Work to be completed = Give back all the data below exactly as it is shown.

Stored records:

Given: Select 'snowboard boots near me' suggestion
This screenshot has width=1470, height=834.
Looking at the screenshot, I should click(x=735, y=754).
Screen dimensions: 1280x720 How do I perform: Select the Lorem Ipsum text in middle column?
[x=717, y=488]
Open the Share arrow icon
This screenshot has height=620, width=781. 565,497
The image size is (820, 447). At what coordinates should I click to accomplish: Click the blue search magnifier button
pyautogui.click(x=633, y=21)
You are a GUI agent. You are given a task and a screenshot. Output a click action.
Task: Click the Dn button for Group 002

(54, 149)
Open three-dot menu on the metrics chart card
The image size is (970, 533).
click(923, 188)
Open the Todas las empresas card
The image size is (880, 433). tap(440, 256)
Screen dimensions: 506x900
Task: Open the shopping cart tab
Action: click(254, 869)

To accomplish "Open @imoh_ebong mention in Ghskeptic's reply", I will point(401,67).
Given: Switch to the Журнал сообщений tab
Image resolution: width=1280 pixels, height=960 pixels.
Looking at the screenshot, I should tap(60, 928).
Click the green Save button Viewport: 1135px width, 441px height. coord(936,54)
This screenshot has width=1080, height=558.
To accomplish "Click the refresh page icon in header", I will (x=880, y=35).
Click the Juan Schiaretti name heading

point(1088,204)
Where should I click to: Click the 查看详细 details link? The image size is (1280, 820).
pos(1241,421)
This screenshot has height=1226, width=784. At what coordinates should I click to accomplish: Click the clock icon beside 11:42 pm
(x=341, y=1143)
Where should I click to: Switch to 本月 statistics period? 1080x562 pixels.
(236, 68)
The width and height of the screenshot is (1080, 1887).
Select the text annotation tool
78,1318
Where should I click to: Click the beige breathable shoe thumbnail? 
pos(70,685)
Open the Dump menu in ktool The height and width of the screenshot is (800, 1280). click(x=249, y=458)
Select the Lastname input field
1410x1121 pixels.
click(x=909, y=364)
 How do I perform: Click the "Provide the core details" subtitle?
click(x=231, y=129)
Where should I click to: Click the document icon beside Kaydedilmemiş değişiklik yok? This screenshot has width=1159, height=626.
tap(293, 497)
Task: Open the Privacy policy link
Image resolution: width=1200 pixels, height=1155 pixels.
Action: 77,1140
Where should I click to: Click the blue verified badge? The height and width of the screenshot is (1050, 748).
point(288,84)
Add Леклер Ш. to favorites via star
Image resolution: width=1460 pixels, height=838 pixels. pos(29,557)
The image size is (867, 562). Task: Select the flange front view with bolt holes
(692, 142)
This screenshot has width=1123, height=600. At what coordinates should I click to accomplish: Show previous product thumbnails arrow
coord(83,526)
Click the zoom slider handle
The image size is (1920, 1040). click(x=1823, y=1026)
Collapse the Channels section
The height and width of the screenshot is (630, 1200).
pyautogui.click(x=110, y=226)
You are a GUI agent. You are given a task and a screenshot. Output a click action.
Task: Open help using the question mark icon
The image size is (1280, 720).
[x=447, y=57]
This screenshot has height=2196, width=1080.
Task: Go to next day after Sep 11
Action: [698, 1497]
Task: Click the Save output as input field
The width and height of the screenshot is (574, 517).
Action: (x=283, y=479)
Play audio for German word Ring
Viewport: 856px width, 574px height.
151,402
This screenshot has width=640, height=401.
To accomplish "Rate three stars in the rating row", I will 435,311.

Response to the exercise =
Given: Select 'snowboard boots near me' suggestion
This screenshot has width=1470, height=834.
Looking at the screenshot, I should click(x=735, y=754).
Screen dimensions: 1280x720 How do I perform: Select the Lorem Ipsum text in middle column?
[x=717, y=488]
Open the Share arrow icon
This screenshot has height=620, width=781. 565,497
The image size is (820, 447). At what coordinates should I click to accomplish: Click the blue search magnifier button
pyautogui.click(x=633, y=21)
You are a GUI agent. You are given a task and a screenshot. Output a click action.
Task: Click the Dn button for Group 002

(54, 149)
Open three-dot menu on the metrics chart card
The image size is (970, 533).
click(923, 188)
Open the Todas las empresas card
The image size is (880, 433). tap(440, 256)
Screen dimensions: 506x900
Task: Open the shopping cart tab
Action: click(254, 869)

To accomplish "Open @imoh_ebong mention in Ghskeptic's reply", I will point(401,67).
Given: Switch to the Журнал сообщений tab
Image resolution: width=1280 pixels, height=960 pixels.
Looking at the screenshot, I should tap(60, 928).
Click the green Save button Viewport: 1135px width, 441px height. coord(936,54)
This screenshot has width=1080, height=558.
To accomplish "Click the refresh page icon in header", I will (x=880, y=35).
Click the Juan Schiaretti name heading

point(1088,204)
Where should I click to: Click the 查看详细 details link? The image size is (1280, 820).
pos(1241,421)
This screenshot has height=1226, width=784. At what coordinates should I click to accomplish: Click the clock icon beside 11:42 pm
(x=341, y=1143)
Where should I click to: Switch to 本月 statistics period? 1080x562 pixels.
(236, 68)
The width and height of the screenshot is (1080, 1887).
Select the text annotation tool
78,1318
Where should I click to: Click the beige breathable shoe thumbnail? 
pos(70,685)
Open the Dump menu in ktool The height and width of the screenshot is (800, 1280). click(x=249, y=458)
Select the Lastname input field
1410x1121 pixels.
click(x=909, y=364)
 How do I perform: Click the "Provide the core details" subtitle?
click(x=231, y=129)
Where should I click to: Click the document icon beside Kaydedilmemiş değişiklik yok? This screenshot has width=1159, height=626.
tap(293, 497)
Task: Open the Privacy policy link
Image resolution: width=1200 pixels, height=1155 pixels.
Action: 77,1140
Where should I click to: Click the blue verified badge? The height and width of the screenshot is (1050, 748).
point(288,84)
Add Леклер Ш. to favorites via star
Image resolution: width=1460 pixels, height=838 pixels. pos(29,557)
The image size is (867, 562). Task: Select the flange front view with bolt holes
(692, 142)
This screenshot has width=1123, height=600. At what coordinates should I click to accomplish: Show previous product thumbnails arrow
coord(83,526)
Click the zoom slider handle
The image size is (1920, 1040). click(x=1823, y=1026)
Collapse the Channels section
The height and width of the screenshot is (630, 1200).
pyautogui.click(x=110, y=226)
You are a GUI agent. You are given a task and a screenshot. Output a click action.
Task: Open help using the question mark icon
The image size is (1280, 720).
[x=447, y=57]
This screenshot has height=2196, width=1080.
Task: Go to next day after Sep 11
Action: [698, 1497]
Task: Click the Save output as input field
The width and height of the screenshot is (574, 517).
Action: (x=283, y=479)
Play audio for German word Ring
Viewport: 856px width, 574px height.
151,402
This screenshot has width=640, height=401.
To accomplish "Rate three stars in the rating row", I will 435,311.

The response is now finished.